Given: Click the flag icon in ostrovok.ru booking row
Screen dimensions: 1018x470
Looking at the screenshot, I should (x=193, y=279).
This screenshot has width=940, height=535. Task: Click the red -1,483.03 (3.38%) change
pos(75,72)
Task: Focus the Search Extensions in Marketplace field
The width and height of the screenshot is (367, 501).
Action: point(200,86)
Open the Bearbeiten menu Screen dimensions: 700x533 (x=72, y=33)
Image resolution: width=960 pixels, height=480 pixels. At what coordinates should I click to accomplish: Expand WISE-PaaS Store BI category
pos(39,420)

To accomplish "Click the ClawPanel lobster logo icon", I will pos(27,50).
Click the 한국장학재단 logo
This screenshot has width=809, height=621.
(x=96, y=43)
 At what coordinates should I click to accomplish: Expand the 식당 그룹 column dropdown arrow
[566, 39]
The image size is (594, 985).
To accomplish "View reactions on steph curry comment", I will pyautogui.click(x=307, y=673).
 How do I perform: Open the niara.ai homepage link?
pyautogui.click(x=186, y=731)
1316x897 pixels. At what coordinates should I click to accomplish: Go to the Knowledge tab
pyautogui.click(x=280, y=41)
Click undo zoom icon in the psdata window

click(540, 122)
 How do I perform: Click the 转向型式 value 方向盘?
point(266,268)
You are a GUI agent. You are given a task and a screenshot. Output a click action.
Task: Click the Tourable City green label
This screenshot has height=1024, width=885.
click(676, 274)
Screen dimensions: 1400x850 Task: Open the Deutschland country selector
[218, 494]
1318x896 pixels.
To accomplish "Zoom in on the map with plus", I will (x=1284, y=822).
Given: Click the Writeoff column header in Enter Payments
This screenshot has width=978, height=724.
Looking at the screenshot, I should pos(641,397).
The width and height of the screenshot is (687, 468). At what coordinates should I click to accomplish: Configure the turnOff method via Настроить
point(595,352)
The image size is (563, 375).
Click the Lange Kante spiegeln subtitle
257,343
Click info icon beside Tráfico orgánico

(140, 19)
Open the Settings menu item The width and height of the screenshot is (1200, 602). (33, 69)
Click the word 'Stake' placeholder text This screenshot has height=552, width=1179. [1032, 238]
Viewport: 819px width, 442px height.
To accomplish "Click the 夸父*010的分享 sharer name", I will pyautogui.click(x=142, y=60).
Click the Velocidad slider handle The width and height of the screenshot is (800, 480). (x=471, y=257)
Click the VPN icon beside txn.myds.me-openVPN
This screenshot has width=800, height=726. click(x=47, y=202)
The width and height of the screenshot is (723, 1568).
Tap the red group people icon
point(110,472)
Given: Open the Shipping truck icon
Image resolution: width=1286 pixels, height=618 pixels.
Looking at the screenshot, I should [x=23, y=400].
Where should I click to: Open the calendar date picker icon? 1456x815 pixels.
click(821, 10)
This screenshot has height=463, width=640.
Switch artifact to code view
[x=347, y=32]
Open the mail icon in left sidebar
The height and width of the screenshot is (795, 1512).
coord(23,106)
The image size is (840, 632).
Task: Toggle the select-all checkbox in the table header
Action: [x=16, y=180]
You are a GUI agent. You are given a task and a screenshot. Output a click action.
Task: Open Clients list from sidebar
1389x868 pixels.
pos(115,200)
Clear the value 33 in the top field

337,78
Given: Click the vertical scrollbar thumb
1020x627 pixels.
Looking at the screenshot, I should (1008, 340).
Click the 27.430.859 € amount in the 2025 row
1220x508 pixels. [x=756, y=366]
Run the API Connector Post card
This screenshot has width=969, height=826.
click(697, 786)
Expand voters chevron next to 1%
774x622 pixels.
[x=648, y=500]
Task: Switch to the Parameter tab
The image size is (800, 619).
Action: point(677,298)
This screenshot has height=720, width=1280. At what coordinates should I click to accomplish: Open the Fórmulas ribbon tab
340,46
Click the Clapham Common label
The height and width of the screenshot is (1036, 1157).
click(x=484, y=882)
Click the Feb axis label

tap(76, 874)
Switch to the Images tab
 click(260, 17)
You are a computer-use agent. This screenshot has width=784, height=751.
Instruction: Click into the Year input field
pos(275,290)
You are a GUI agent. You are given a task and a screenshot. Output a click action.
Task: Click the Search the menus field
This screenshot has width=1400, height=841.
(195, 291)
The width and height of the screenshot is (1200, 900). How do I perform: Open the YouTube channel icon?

----------------

• **What you will do**
All that should be written out is the stretch of lines above between the one holding "Switch artifact to code view" and the one holding "Task: Switch to the Parameter tab", inclusive, exactly as given.

• **Exercise answer**
Switch artifact to code view
[x=347, y=32]
Open the mail icon in left sidebar
The height and width of the screenshot is (795, 1512).
coord(23,106)
The image size is (840, 632).
Task: Toggle the select-all checkbox in the table header
Action: [x=16, y=180]
You are a GUI agent. You are given a task and a screenshot. Output a click action.
Task: Open Clients list from sidebar
1389x868 pixels.
pos(115,200)
Clear the value 33 in the top field

337,78
Given: Click the vertical scrollbar thumb
1020x627 pixels.
Looking at the screenshot, I should (1008, 340).
Click the 27.430.859 € amount in the 2025 row
1220x508 pixels. [x=756, y=366]
Run the API Connector Post card
This screenshot has width=969, height=826.
click(697, 786)
Expand voters chevron next to 1%
774x622 pixels.
[x=648, y=500]
Task: Switch to the Parameter tab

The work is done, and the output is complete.